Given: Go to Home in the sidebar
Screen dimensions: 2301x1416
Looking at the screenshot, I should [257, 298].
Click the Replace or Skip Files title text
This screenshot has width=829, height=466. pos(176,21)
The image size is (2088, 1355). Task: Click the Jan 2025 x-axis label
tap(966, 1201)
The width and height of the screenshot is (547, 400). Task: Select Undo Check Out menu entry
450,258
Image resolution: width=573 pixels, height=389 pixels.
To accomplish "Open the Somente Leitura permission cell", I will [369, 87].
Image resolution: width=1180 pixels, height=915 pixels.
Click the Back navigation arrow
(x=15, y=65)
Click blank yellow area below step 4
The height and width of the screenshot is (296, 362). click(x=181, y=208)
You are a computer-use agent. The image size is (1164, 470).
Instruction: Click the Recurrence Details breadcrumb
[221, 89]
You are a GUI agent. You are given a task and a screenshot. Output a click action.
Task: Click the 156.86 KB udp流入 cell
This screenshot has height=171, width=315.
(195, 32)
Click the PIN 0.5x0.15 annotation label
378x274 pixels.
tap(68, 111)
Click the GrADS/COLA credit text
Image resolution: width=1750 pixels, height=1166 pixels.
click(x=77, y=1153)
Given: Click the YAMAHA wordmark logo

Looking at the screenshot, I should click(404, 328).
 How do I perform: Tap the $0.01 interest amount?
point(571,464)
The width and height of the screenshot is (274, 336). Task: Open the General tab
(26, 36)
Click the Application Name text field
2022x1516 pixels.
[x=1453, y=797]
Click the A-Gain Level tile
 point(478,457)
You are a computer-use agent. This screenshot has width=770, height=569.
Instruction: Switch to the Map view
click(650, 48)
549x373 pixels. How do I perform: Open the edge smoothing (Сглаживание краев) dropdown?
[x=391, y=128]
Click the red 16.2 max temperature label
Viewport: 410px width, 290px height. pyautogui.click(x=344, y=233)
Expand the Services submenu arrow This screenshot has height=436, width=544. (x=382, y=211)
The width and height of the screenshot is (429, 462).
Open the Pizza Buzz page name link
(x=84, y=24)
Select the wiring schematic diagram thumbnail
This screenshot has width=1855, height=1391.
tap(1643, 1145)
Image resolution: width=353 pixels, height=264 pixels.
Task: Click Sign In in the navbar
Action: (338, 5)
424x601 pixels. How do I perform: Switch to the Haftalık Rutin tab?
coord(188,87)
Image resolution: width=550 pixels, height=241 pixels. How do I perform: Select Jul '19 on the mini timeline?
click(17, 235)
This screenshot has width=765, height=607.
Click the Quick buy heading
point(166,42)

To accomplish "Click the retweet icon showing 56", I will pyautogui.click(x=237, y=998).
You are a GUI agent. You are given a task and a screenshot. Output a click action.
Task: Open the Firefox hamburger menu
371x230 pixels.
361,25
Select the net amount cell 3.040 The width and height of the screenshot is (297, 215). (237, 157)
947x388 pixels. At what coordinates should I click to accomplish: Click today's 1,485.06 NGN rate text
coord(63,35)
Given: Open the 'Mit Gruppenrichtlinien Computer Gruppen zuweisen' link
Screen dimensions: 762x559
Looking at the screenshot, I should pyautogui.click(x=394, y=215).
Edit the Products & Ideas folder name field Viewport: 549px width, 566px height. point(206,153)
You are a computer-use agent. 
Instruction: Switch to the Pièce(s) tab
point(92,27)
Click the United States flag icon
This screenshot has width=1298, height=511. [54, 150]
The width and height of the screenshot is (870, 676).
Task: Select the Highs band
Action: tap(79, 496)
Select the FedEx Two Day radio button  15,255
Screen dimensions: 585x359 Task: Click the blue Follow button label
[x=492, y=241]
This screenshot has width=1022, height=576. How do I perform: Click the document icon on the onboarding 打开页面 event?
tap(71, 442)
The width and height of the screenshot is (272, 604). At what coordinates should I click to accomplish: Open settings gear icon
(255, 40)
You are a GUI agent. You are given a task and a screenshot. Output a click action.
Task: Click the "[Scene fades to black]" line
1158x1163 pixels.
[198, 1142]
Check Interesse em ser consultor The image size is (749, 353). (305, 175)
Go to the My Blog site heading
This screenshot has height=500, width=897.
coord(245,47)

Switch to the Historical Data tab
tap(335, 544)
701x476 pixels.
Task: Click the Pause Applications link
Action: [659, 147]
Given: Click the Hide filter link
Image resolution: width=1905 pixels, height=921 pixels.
━━━━
PROBLEM STATEMENT.
Copy every row above word for word, changing nothing.

SOLUTION TO THE EXERCISE.
Given: Go to Home in the sidebar
Screen dimensions: 2301x1416
Looking at the screenshot, I should [257, 298].
Click the Replace or Skip Files title text
This screenshot has width=829, height=466. pos(176,21)
The image size is (2088, 1355). Task: Click the Jan 2025 x-axis label
tap(966, 1201)
The width and height of the screenshot is (547, 400). Task: Select Undo Check Out menu entry
450,258
Image resolution: width=573 pixels, height=389 pixels.
To accomplish "Open the Somente Leitura permission cell", I will [369, 87].
Image resolution: width=1180 pixels, height=915 pixels.
Click the Back navigation arrow
(x=15, y=65)
Click blank yellow area below step 4
The height and width of the screenshot is (296, 362). click(x=181, y=208)
You are a computer-use agent. The image size is (1164, 470).
Instruction: Click the Recurrence Details breadcrumb
[221, 89]
You are a GUI agent. You are given a task and a screenshot. Output a click action.
Task: Click the 156.86 KB udp流入 cell
This screenshot has height=171, width=315.
(195, 32)
Click the PIN 0.5x0.15 annotation label
378x274 pixels.
tap(68, 111)
Click the GrADS/COLA credit text
Image resolution: width=1750 pixels, height=1166 pixels.
click(x=77, y=1153)
Given: Click the YAMAHA wordmark logo

Looking at the screenshot, I should click(404, 328).
 How do I perform: Tap the $0.01 interest amount?
point(571,464)
The width and height of the screenshot is (274, 336). Task: Open the General tab
(26, 36)
Click the Application Name text field
2022x1516 pixels.
[x=1453, y=797]
Click the A-Gain Level tile
 point(478,457)
You are a computer-use agent. This screenshot has width=770, height=569.
Instruction: Switch to the Map view
click(650, 48)
549x373 pixels. How do I perform: Open the edge smoothing (Сглаживание краев) dropdown?
[x=391, y=128]
Click the red 16.2 max temperature label
Viewport: 410px width, 290px height. pyautogui.click(x=344, y=233)
Expand the Services submenu arrow This screenshot has height=436, width=544. (x=382, y=211)
The width and height of the screenshot is (429, 462).
Open the Pizza Buzz page name link
(x=84, y=24)
Select the wiring schematic diagram thumbnail
This screenshot has width=1855, height=1391.
tap(1643, 1145)
Image resolution: width=353 pixels, height=264 pixels.
Task: Click Sign In in the navbar
Action: (338, 5)
424x601 pixels. How do I perform: Switch to the Haftalık Rutin tab?
coord(188,87)
Image resolution: width=550 pixels, height=241 pixels. How do I perform: Select Jul '19 on the mini timeline?
click(17, 235)
This screenshot has width=765, height=607.
Click the Quick buy heading
point(166,42)

To accomplish "Click the retweet icon showing 56", I will pyautogui.click(x=237, y=998).
You are a GUI agent. You are given a task and a screenshot. Output a click action.
Task: Open the Firefox hamburger menu
371x230 pixels.
361,25
Select the net amount cell 3.040 The width and height of the screenshot is (297, 215). (237, 157)
947x388 pixels. At what coordinates should I click to accomplish: Click today's 1,485.06 NGN rate text
coord(63,35)
Given: Open the 'Mit Gruppenrichtlinien Computer Gruppen zuweisen' link
Screen dimensions: 762x559
Looking at the screenshot, I should pyautogui.click(x=394, y=215).
Edit the Products & Ideas folder name field Viewport: 549px width, 566px height. point(206,153)
You are a computer-use agent. 
Instruction: Switch to the Pièce(s) tab
point(92,27)
Click the United States flag icon
This screenshot has width=1298, height=511. [54, 150]
The width and height of the screenshot is (870, 676).
Task: Select the Highs band
Action: tap(79, 496)
Select the FedEx Two Day radio button  15,255
Screen dimensions: 585x359 Task: Click the blue Follow button label
[x=492, y=241]
This screenshot has width=1022, height=576. How do I perform: Click the document icon on the onboarding 打开页面 event?
tap(71, 442)
The width and height of the screenshot is (272, 604). At what coordinates should I click to accomplish: Open settings gear icon
(255, 40)
You are a GUI agent. You are given a task and a screenshot. Output a click action.
Task: Click the "[Scene fades to black]" line
1158x1163 pixels.
[198, 1142]
Check Interesse em ser consultor The image size is (749, 353). (305, 175)
Go to the My Blog site heading
This screenshot has height=500, width=897.
coord(245,47)

Switch to the Historical Data tab
tap(335, 544)
701x476 pixels.
Task: Click the Pause Applications link
Action: [659, 147]
Given: Click the Hide filter link
Image resolution: width=1905 pixels, height=921 pixels.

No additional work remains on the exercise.